Roy Buchanan was not a Chicago musician. He never won a Grammy Award. Although highly regarded by his peers, he never became a superstar. Yet, his tone, technique, and playing are still influencing guitarists today. Discovering and learning his music is as much a right of passage as learning the music of Otis Rush, Magic Sam, Muddy Waters, Jimmy Page, and Danny Gatton.
While his first musical memories were of revival meetings he went to with his mother, he began his exploration of music playing steel guitar. Later, he switched to guitar, devoting his energies and abilities to that instrument. By the time he was 15, he found himself playing in Johnny Otis’s rhythm and blues revue. He first recorded with Dale Hawkins in 1958, later working as a sideman with many rock acts, including his cousin Ronnie Hawkins’ group, where he mentored a youngster named Robbie Robertson. Ronnie Hawkins’ group would go on to receive notice as The Band.
His talent, tone, and technique were mythic among musicians. And all the while, he was nonchalant about his talents, often quoted as saying, “I’m only a guitar player.” Buchanan’s career got a shot in the arm in 1971, when he came to national prominence after PBS aired the television documentary, Introducing Roy Buchanan. The show is sometimes mistakenly referred to as The Best Unknown Guitarist in the World.
All the press and attention garnered Buchanan more gig opportunities, and a record contract with Polydor, and later, Atlantic. By the mid 1980’s, his star was fading. In 1981 Buchanan had said he would never again record unless he had complete freedom to record his way.
In 1985, Buchanan went into the Alligator Records studio to record, having been granted the recording freedom he had sought for so long. When a Guitar Plays the Blues, released in July, 1985, was a milestone for him. Again, his career experienced a resurgence.
This album is absolutely brilliant. The 12 tracks, all written by Buchanan, clock in at just over 43 minutes. Recorded and mixed by Justin Niebank, the album was mastered by Tom Coyne, and produced by Roy Buchanan, along with Dick Shurman and Bruce Iglauer.
Buchanan’s playing is just so far ahead of his contemporaries, it’s almost a crime.
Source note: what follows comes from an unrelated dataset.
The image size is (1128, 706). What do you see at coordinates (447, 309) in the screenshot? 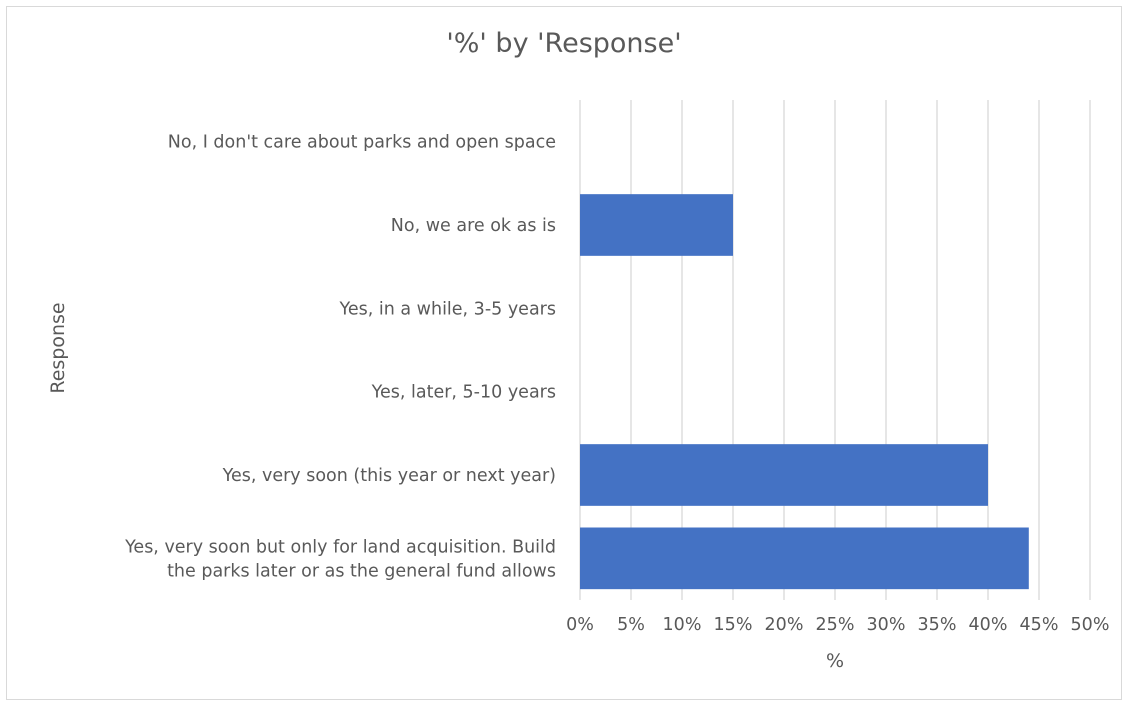
I see `category-label: Yes, in a while, 3-5 years` at bounding box center [447, 309].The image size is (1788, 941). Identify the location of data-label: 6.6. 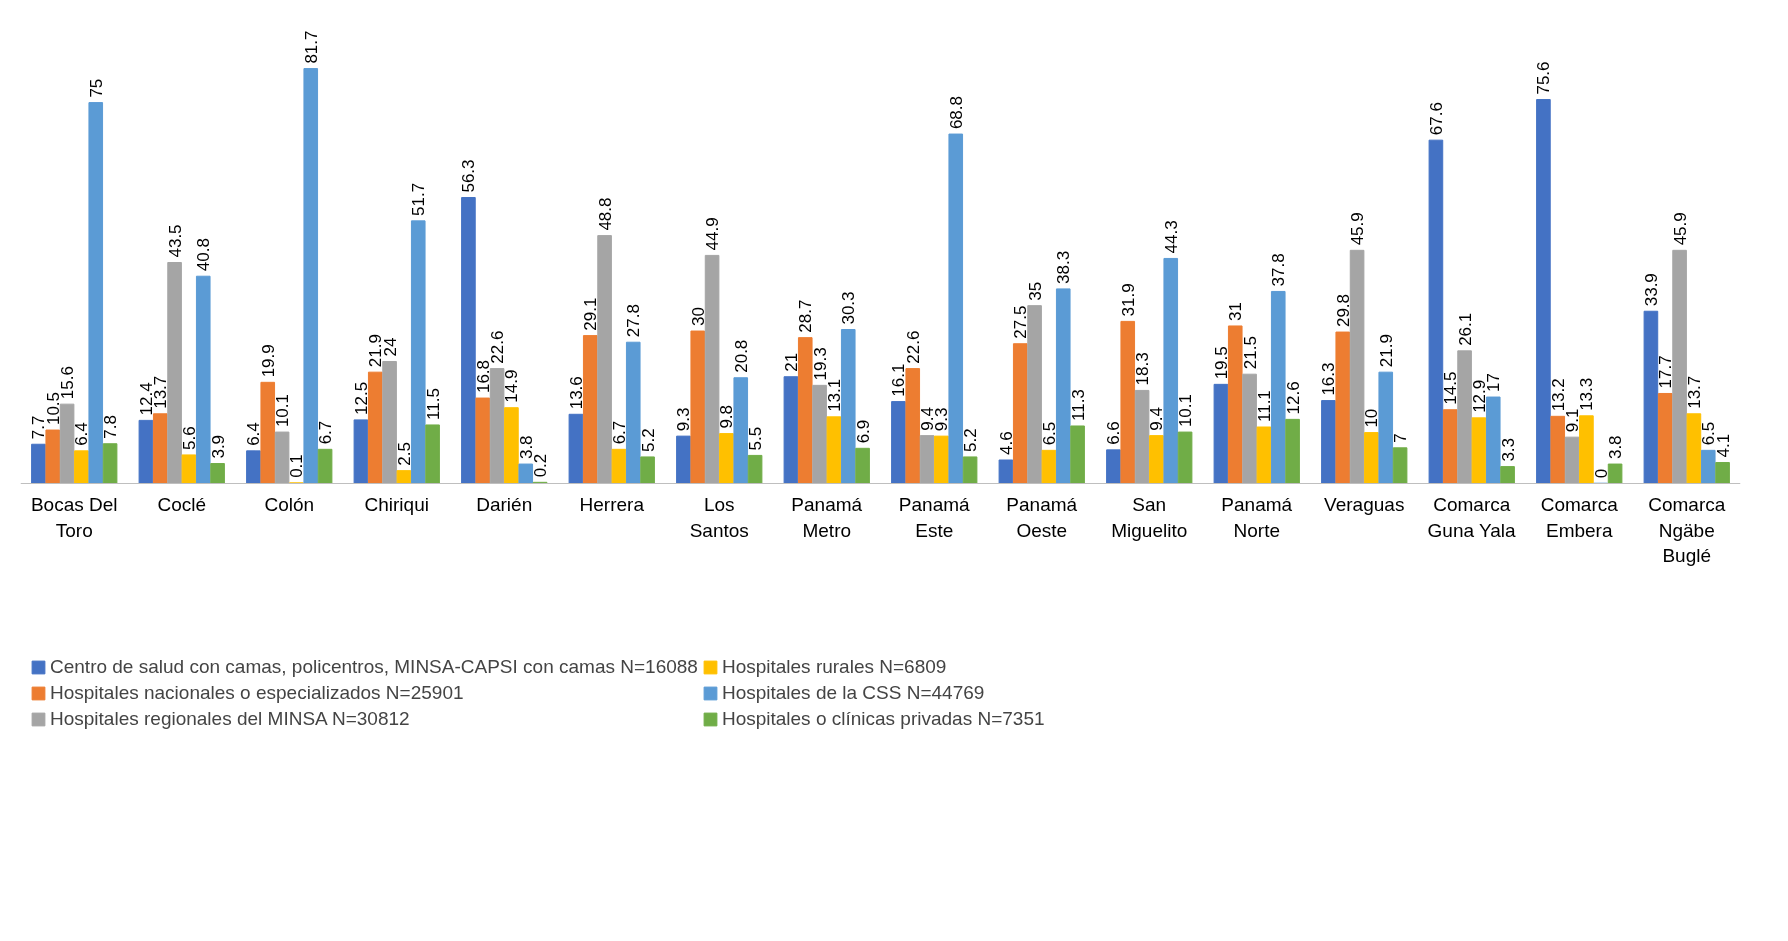
(1114, 433).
The violin strains of “When a Guitar Plays the Blues” are other-worldly. “Chicago Smokeshop” sounds like Boston meets a young Steve Vai, yet it still pumps out plenty of funk, not to mention the speedy fretwork. “Mrs. Pressure” is slow, deliciously pastoral blues, recalling some of the great work of Ronnie Earl. “Short Fuse” again features some smart fretwork, and will remind some of Danny Gatton, with it’s sonic profile, and superb picking. “Country Boy” is screaming, driving guitar, over a nice steady beat.
This is a stunning album. Sonicly, it is a revelation. On a technical level, Buchanan rivals even the best playing that Johnny Winter served up over the years. His work influenced the likes of Jeff Beck, Danny Gatton, and Gary Moore. For those that have not yet discovered the magic that is Roy Buchanan, seek out his work. That my friends, is a journey that will reap many rewarding hours of learning, and listening pleasure.